Rss Feed

Halo Belitung! - Day 1



Well, sebenarnya perjalanan ini dilakukan tepat setahun yang lalu, tapi baru sekarang benar-benar punya waktu untuk mendokumentasikannya dengan baik. An unforgettable trip, and you'll know why :)

Jadi, tebak kemana kita pergi kali ini? Yup, Belitung, yang akhir-akhir ini sedang trending di dunia pariwisata Indonesia. Rombongan kali ini terdiri dari tiga orang rekan kerja yang sudah saling kenal luar dalam, hehe.. Dengan berbekal itinerary acuan entah dari mana, e-book Lonely Planet yang surprisingly punya ulasan yang lumayan lengkap, dan memori hasil tontonan film Laskar Pelangi, berangkatlah kami, seperti biasa hanya berbekal keyakinan bahwa: what will be, will be :)
 

Titik keberangkatan awal adalah dari Jakarta, dengan tiket pesawat termurah yang bisa didapat, bertolaklah kami ke bandara Belitung, Tanjung Pandan. And with the cheap tickets, comes the delay consequence, hehe. Pesawat kami sukses delay 2 jam, membuat kami terlantar berdesakan di bandara macam ikan pindang dengan penumpang lain. Begitu sampai di bandara H.A.S. Hanandjoeddin, kesan pertamanya adalah… panas – ya iyalah, what do you expect? – dan belt conveyor di bandara yang panjangnya cuma secuprit – urrrm, baiklahh, ini memang observasi subyektif yang tidak penting.

Setelah celingak-celinguk memperhatikan iklan-iklan hotel yang dipampang di bandara, dan berkesimpulan bahwa range harganya diatas kemampuan backpacker-backpacker kere macam kami ini, keputusan pertama yang kami ambil adalah, how to escape from the airport first, and let God do the rest, hehe.

Dan doa kami ternyata dijawab Tuhan dalam wujud seorang pria kurus dengan jambul klimis disisir ke atas dalam setelan anak muda perlente, yang menghampiri kami dan menawarkan taksinya. Sebutlah namanya Kumbang.

::::::::::

= Butir Tugas =
Menurut catatan perjalanan ke Belitung, berapa lama pesawat rombongan dari Jakarta mengalami keterlambatan?

= Cuplikan Data =
::::::::::

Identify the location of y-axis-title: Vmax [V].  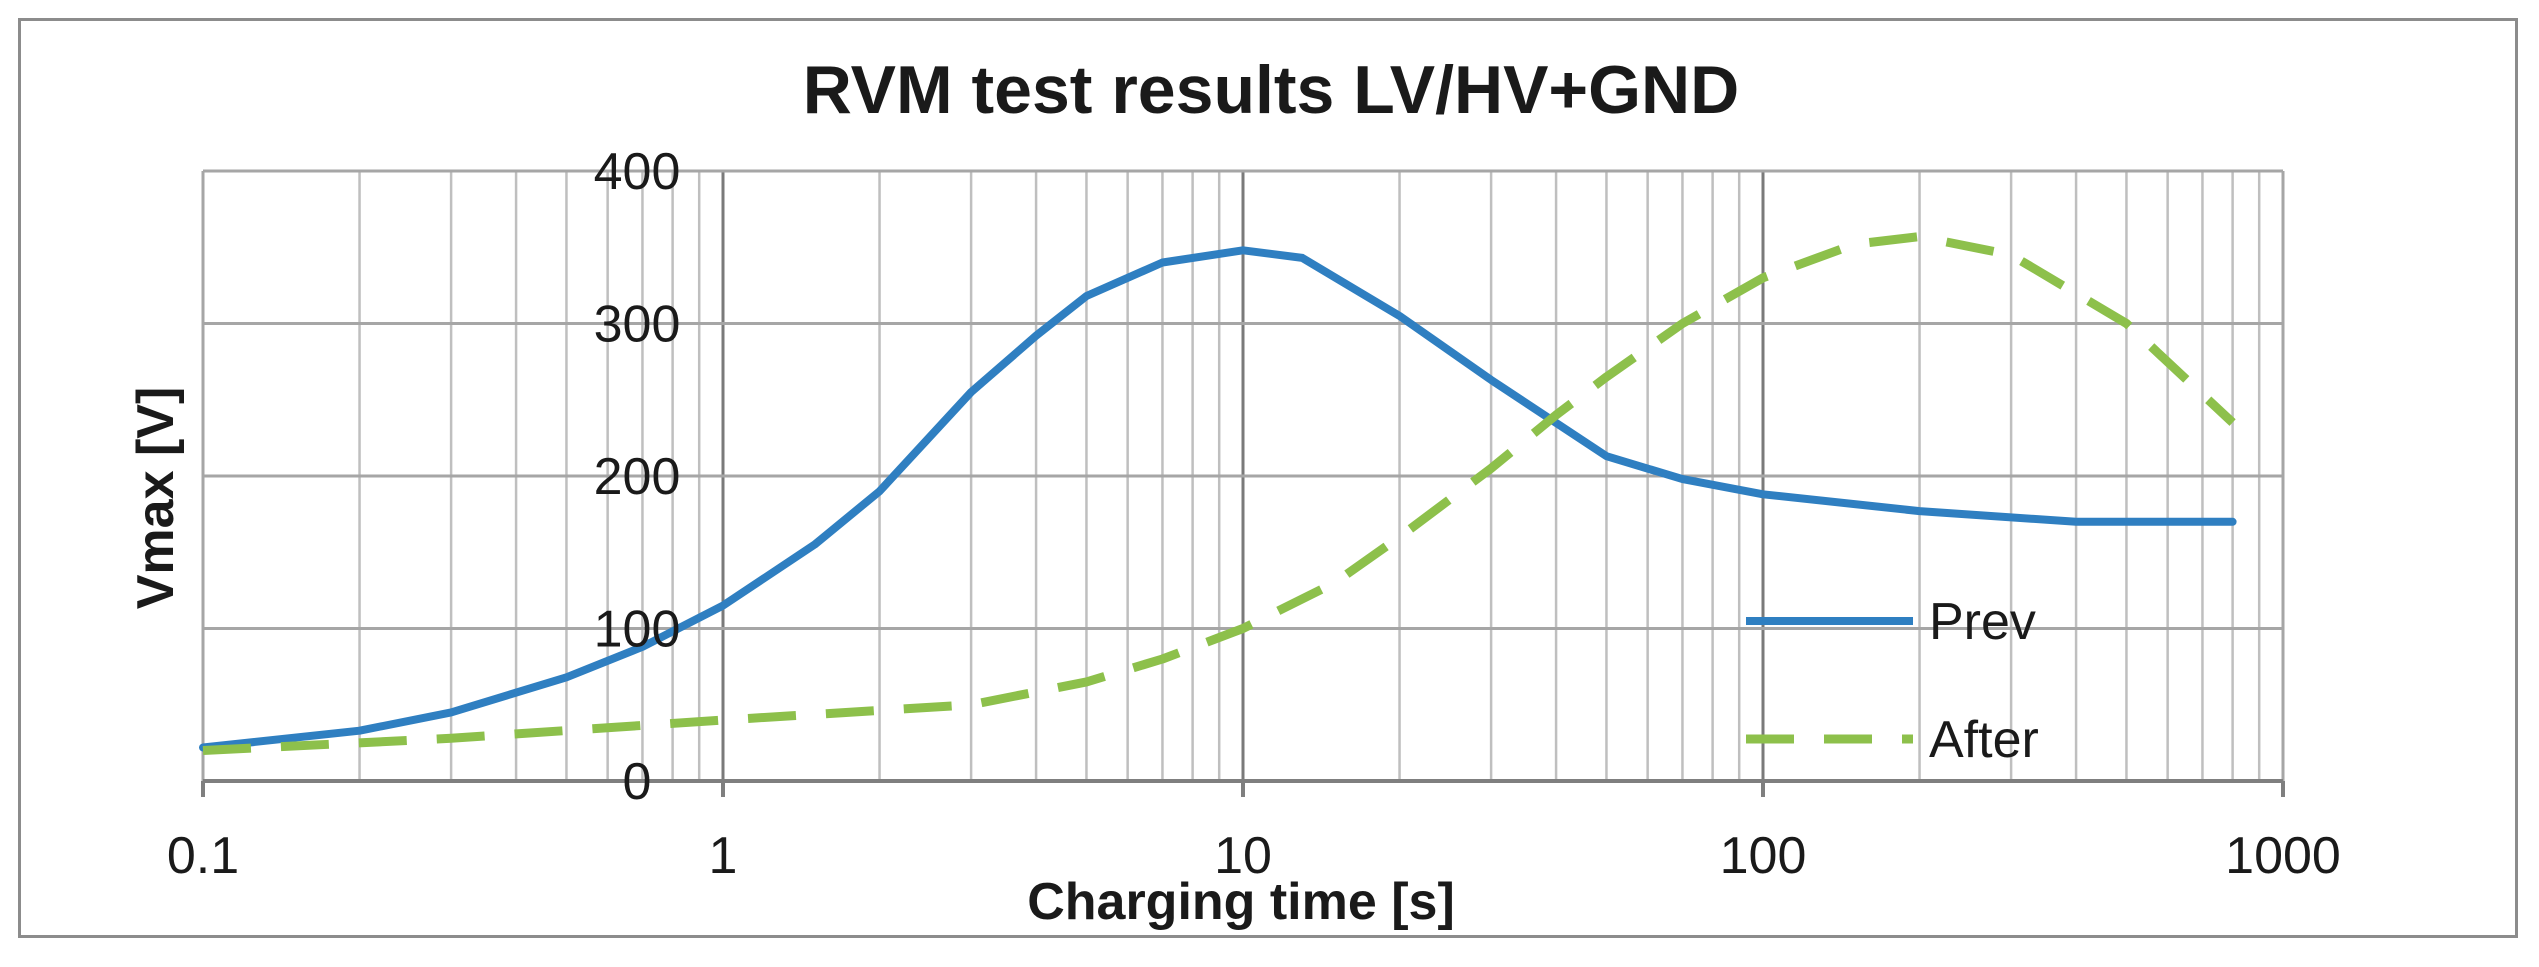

::::::::::

= Penyelesaian =
Pesawat mereka tertunda selama 2 jam.